The absence of cathepsin H in the cathepsin H deficient mice has been confirmed by the lack of cathepsin H activity, mRNA, and protein (Buhling et al., 2011). Brain tissues from adult mice homogenized in 1 M acetic acid, heated at 95° C for 10 min., centrifuged (15,000 x g for 15 min), and the supernatant was collected for analyses of (Met)enkephalin by HPLC and radioimmunoassay (RIA) (RIA from Phoenix Pharmaceuticals, Burlingame, CA). Samples were subjected to HPLC fractionation and fractions corresponding to the elution position of standard (Met)enkephalin were collected for RIA (radioimmunoassay) measurement of the peptide. The HPLC fractionation (using the Agilent 1200 HPLC) utilized a 50 mm x 1 mm Vydac C18 column (Grace Davison, Deerfield, IL) with a gradient consisting of 100% buffer A (0.25% formic acid in H20) for 5 minutes, followed by a gradient to 70% buffer A and 30% buffer B (100% acetonitrile in 0.25% formic acid) over 20 minutes, with a flow rate of 50 μl/min. Fractions corresponding to the elution position of standard (Met)enkephalin peptide were collected for quantitation of (Met)enkephalin by radioimmunoassay. (Met)enkephalin levels in brain cortex of wild-type and cathepsin H deficient mice were expressed as pg enkephalin per μg brain cortex extract, with the average mean + s.e.m (standard error of the mean) calculated for each group.

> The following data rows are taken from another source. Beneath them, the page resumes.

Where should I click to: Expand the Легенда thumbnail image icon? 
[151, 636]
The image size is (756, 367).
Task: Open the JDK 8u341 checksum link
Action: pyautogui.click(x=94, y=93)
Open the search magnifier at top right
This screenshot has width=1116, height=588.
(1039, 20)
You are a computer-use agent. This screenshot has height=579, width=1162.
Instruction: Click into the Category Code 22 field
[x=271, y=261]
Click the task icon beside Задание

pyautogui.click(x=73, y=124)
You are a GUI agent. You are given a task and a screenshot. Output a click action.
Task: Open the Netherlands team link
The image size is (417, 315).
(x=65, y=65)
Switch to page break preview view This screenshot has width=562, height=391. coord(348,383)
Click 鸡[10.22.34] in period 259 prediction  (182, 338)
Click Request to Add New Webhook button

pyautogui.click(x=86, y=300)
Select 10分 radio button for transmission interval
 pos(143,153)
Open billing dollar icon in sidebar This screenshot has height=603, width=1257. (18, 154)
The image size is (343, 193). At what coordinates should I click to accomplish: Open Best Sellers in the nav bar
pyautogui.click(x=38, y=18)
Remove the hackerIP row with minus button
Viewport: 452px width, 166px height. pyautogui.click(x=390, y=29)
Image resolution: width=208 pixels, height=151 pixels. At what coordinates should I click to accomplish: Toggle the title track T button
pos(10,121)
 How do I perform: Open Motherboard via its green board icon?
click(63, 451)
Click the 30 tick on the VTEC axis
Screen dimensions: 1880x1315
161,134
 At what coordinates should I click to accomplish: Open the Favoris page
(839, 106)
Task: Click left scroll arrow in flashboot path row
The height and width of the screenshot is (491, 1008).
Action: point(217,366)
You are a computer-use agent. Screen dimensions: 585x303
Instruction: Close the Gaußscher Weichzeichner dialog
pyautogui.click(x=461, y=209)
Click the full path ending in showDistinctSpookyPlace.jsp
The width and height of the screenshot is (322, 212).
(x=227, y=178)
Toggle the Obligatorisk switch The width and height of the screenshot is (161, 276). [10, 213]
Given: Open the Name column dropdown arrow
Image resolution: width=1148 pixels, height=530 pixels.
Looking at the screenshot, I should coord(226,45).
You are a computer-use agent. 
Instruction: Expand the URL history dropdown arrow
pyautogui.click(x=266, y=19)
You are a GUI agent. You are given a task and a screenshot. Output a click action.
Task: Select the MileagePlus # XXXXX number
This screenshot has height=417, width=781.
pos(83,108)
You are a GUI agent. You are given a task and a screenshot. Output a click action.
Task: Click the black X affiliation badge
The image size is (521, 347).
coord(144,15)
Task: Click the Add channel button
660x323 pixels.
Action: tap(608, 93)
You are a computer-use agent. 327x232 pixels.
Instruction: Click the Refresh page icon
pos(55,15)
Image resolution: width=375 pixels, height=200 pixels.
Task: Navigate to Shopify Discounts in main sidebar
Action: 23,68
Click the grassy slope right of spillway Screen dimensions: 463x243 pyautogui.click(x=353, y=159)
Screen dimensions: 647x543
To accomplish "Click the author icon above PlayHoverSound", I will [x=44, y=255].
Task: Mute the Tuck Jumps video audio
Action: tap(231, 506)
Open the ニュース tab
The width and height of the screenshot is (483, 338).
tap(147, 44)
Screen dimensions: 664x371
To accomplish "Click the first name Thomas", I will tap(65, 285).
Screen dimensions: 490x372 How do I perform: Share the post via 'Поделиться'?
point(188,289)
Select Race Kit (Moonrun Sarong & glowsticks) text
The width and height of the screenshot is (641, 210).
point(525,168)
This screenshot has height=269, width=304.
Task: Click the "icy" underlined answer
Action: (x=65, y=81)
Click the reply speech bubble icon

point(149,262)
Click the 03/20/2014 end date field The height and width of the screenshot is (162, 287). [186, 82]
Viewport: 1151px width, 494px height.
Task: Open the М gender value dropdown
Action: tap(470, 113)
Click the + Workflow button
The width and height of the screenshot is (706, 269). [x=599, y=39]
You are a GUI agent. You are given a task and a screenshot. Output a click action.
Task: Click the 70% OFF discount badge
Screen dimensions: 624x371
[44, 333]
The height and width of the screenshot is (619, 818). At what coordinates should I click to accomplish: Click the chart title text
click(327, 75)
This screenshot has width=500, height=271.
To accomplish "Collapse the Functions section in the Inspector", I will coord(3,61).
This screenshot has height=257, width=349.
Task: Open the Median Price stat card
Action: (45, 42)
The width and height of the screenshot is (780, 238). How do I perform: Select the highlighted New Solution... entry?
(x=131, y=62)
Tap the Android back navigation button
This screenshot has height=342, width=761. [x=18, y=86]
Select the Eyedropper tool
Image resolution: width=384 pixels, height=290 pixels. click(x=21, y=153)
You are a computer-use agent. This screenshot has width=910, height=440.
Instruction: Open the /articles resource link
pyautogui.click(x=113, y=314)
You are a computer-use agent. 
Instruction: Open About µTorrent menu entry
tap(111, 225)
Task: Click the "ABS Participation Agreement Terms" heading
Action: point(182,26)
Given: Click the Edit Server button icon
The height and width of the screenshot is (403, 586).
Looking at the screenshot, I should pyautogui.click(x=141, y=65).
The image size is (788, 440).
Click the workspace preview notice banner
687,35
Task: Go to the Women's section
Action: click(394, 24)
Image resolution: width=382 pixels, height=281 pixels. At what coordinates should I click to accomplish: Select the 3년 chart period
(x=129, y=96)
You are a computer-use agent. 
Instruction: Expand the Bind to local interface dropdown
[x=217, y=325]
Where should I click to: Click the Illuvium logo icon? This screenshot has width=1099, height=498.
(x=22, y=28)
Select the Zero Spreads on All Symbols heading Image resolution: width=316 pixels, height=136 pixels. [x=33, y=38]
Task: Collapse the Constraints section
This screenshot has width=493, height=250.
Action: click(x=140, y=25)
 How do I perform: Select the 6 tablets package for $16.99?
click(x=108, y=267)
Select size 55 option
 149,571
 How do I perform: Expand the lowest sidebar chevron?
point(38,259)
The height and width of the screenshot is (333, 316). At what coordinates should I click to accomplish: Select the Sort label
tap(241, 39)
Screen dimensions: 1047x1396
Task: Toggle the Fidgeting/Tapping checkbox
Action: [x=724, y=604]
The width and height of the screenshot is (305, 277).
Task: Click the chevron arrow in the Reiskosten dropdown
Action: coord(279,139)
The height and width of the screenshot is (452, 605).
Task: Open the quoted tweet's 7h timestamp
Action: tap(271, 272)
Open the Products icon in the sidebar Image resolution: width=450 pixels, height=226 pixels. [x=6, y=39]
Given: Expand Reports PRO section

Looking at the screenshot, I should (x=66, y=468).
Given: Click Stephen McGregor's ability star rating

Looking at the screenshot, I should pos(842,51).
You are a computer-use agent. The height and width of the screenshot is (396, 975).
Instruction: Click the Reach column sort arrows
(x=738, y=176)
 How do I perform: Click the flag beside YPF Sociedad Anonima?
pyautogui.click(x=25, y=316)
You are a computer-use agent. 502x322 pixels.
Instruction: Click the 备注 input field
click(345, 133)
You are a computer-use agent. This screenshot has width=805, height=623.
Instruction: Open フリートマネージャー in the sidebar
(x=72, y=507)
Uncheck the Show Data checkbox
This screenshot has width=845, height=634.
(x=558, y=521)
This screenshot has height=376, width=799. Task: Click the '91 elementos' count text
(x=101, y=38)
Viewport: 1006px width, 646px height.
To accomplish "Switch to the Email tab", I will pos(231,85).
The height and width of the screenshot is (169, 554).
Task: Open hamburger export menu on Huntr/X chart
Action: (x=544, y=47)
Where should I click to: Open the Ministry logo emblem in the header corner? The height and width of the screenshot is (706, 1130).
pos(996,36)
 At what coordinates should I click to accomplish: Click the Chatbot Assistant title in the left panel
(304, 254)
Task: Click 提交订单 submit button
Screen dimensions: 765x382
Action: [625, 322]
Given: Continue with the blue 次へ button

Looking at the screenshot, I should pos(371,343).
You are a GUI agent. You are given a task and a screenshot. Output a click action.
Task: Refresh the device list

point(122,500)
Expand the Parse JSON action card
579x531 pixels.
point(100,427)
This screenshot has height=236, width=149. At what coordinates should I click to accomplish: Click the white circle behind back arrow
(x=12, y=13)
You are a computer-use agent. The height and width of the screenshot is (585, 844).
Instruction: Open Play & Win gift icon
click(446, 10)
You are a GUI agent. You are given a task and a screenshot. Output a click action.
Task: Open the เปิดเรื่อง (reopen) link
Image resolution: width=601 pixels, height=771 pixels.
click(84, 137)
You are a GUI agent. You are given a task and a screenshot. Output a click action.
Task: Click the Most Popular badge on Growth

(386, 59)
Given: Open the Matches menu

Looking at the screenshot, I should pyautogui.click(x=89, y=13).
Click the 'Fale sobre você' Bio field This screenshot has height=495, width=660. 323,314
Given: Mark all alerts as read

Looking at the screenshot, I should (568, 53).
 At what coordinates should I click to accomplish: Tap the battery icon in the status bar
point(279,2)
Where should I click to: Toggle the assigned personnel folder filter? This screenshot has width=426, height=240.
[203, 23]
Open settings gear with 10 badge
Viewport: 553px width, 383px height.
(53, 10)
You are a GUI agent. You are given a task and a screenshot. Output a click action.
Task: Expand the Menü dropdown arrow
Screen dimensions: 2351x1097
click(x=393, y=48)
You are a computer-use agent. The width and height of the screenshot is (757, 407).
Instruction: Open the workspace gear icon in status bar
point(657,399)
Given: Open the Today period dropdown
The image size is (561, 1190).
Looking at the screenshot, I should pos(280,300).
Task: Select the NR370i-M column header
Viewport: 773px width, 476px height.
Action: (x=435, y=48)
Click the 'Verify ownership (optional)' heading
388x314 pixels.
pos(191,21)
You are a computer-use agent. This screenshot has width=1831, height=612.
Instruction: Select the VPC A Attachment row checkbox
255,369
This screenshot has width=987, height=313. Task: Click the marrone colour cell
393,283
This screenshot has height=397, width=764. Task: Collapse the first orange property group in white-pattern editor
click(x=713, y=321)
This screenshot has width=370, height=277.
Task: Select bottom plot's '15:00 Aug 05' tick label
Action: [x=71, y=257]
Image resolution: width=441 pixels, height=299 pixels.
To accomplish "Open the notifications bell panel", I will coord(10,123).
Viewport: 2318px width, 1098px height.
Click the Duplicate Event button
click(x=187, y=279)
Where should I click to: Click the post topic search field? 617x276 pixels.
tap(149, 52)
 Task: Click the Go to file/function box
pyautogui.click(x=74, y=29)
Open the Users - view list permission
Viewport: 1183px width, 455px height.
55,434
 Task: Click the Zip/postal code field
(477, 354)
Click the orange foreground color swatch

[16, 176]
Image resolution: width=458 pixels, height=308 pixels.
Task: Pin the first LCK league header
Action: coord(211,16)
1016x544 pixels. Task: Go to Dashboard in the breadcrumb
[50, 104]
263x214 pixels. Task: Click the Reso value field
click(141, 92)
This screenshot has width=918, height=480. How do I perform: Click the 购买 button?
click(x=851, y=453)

The neuropeptide galanin was also measured in the extracts of brain cortex from wild-type and cathepsin H deficient mice, achieved by radioimmunoassay to quantitate galanin (galanin RIA from Phoenix Pharmaceuticals, Burlingame, CA). Results are expressed as pg galanin per μg brain cortex extract, with the mean ± s.e.m (standard error of the mean) calculated for each group. In addition, levels of the neuropeptides dynorphin A and β-endorphin were measured in brains of wild-type and cathepsin H knockout by radioimmunoassays (from Phoenix Pharmaceuticals, Inc., Burlingame, CA) as we have previously conducted (Minokadeh et al., 2010; Funkelstein et al., 2008).

Statistical Analyses

Statistical analyses of neuropeptide levels in brain extracts of cathepsin H knockout mice compared to wild-type mice was conducted by the student’s t-test, with significance level of p < 0.05. Neuropeptide results are expressed as the mean + s.e.m. (standard error of the mean).

Results

Cathepsin H is present in neuropeptide-producing secretory vesicles

The presence of cathepsin H in neuropeptide-containing secretory vesicles was analyzed to implicate a possible role of cathepsin H as one of several protease steps utilized to produce neuropeptides in secretory vesicles. Secretory vesicles purified from bovine adrenal medulla of the sympathetic nervous system contain numerous neuropeptides (enkephalin, galanin, NPY, VIP, and others). This model secretory vesicle system has been shown to contain proteolytic processing proteases for producing peptide neurotransmitters (neuropeptides) (Hook et al., 2008). Therefore, the presence of the cysteine protease cathepsin H in these purified secretory vesicles was analyzed by western blot, immunoelectron microscopy, and immunofluorescence confocal microscopy.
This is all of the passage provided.